Many of the most-cited and respected jurists of the day have cited and/or engaged with the NhRP’s arguments, including Laurence Tribe (who recently submitted an amicus brief in support of the NhRP), Cass Sunstein, Martha Nussbaum, Sanford Levinson, Richard Epstein, and Richard Posner.

To be sure, some of this engagement has been highly critical, but the overall takeaway is extremely encouraging: there is significant support in legal academia for ending the property status of nonhuman animals and recognizing that they are entitled to fundamental legal rights.

Rejecting Nonhuman Animals’ Property Status

Some quotes I found through my research shatter the idea that supporting the abolition of the property status of at least some animals is some kind of fringe position held only by unsophisticated radical activists.

Laurence Tribe—arguably the world’s most renowned constitutional lawyer—has stated that “chimps and dolphins and dogs and cats are infinitely precious—like ourselves, and … it is unjust … it is obscene and evil to treat them as things that anyone can really own.”

Cass R. Sunstein—the world’s most-cited legal scholar—has argued that animals are “beings with rights of their own,” and that we should work towards a world where their legal rights are clearly recognized, and their legal status as “property” is abolished.

Martha Nussbaum—one of the world’s most cited professors of law and philosophy—has implored that “[l]aw must find ways to make animals legal subjects” rather than “mere things” or “property.”

In a 2014 article that cited the cases of the NhRP and other animal advocacy organizations, Sanford Levinson—one of the world’s most respected constitutional law scholars—commented on the “sophisticated arguments for animal rights” and wondered whether animal rights activists are like slavery abolitionists, and whether society’s views about animals will be “dismissed with contempt by future generations.”

Of course, none of this is to suggest that there is some kind of consensus among legal academics that courts should abolish the property status of animals tomorrow and recognize their fundamental rights under the law.

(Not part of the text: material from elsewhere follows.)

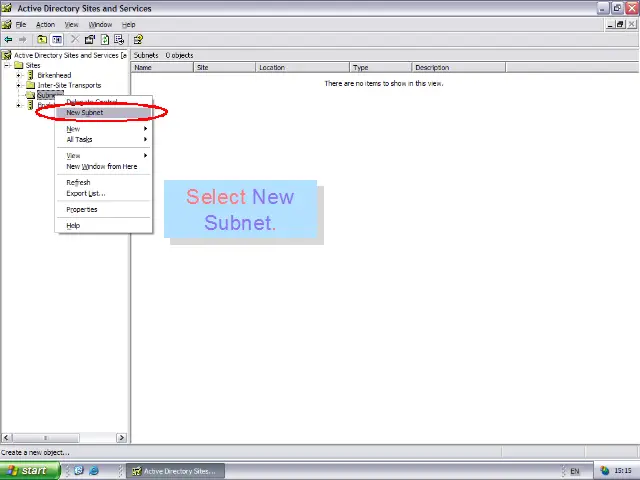This screenshot has width=640, height=480.
Task: Expand the Birkenhead site node
Action: [19, 75]
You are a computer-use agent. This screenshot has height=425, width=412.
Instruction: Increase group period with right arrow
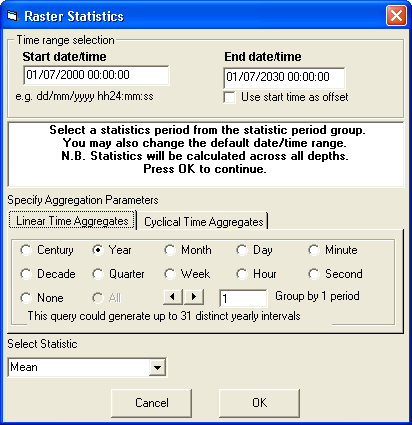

It’s clear that there is no such consensus. But it is equally clear that the legal academy is far more supportive of those ideas than the general public (and much of the legal profession) realizes.

Why Scholarly Support for Nonhuman Rights Matters

This scholarly support matters because, realistically speaking, few judges want to do anything that could be perceived as radical, or out of step with prevailing norms and sentiments of the legal profession. Thus, it is unsurprising that decades of research and debate in academic publications have preceded revolutionary legal and political changes on issues from gay marriage to gun rights, helping to shift minority viewpoints from laughable, to plausible, to the law of the land. It will surely be no different when it comes to nonhuman rights.

In 2018, the idea that at least some nonhuman animals are entitled to at least some legal rights is simply not a radical view in legal academia—the academic literature makes that clear. And it is equally clear that, sooner or later, it will seem archaic to believe that a fair and principled legal system could ever treat animals as “things that anyone can really own.”